Therapeutic efficacy of halocidin-derived peptide HG1 in a mouse model of Candida albicans oral infection

Abstract

HG1 is an antimicrobial peptide derived from halocidin, which is naturally found in tunicates. The purpose of this study was to evaluate the therapeutic potential of HG1 as a novel antifungal agent for treating oral candidiasis. The pharmacokinetic properties of HG1 were explored in mice, which were orally administered a single dose of HG1. Anti-Candida activity of HG1 was investigated in a time-dependent manner in the presence of saliva obtained from healthy donors or patients with oral candidiasis. In addition, HG1 was evaluated for its anti-Candida activity in the presence of proteins extracted from the culture supernatant of Candida albicans.

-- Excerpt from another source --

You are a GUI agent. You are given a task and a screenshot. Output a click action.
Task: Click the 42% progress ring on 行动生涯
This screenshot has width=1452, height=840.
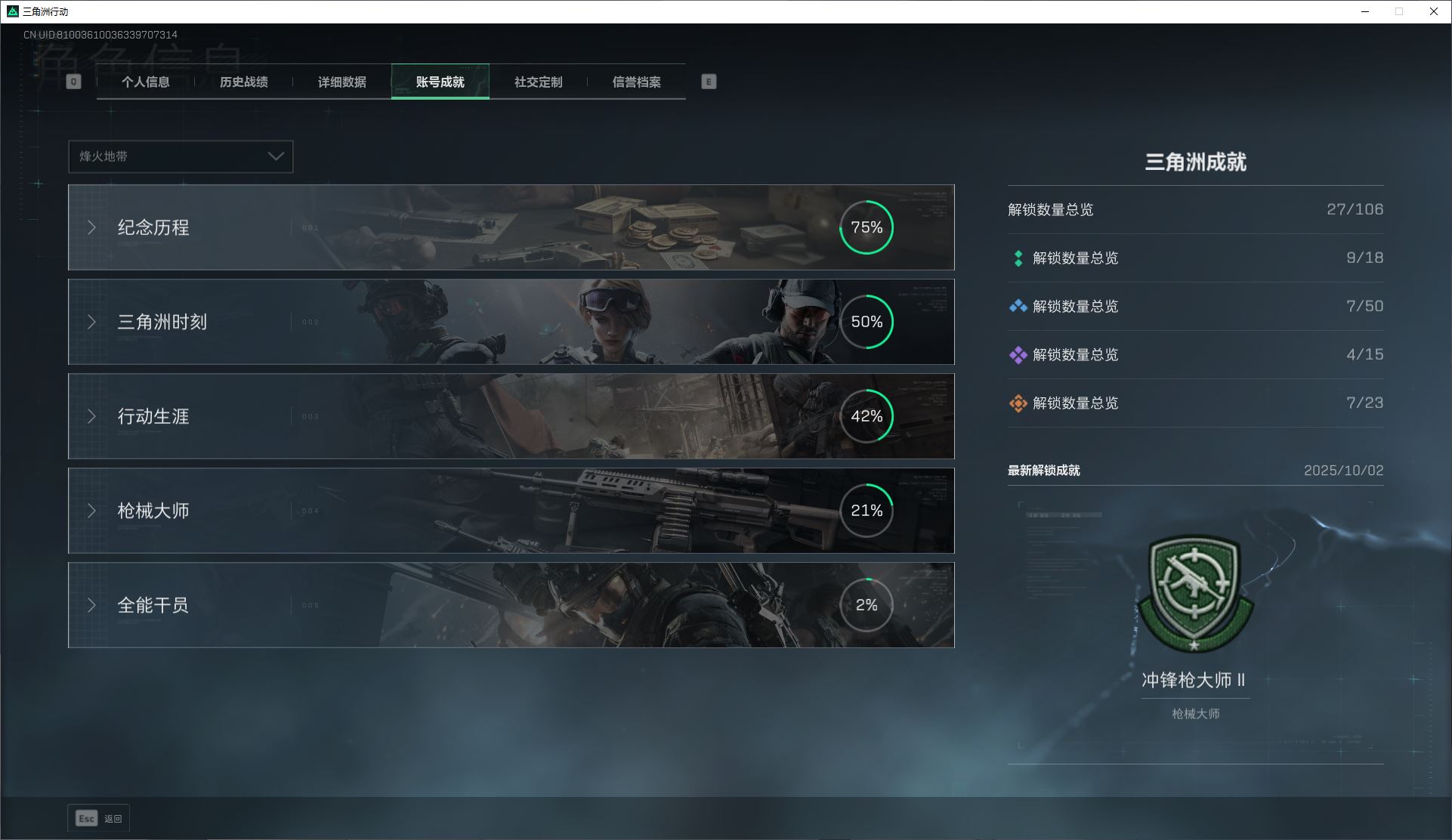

The therapeutic potential in vivo and ex vivo of HG1 against oral candidiasis was investigated using a mouse model of oral candidiasis. Our data showed that absorption of HG1 into the blood did not occur following oral administration. In addition, HG1 exerted marked anti-Candida activity after short-term incubation at a concentration of 20 mg/L and it also caused a considerable reduction in fungal burden in the oral candidiasis mouse model when treated with 1 mg or 0.5 mg. This study suggests that HG1, as a novel component of mouthwash, might become an alternative antifungal agent to conventional drugs used to manage oral candidiasis.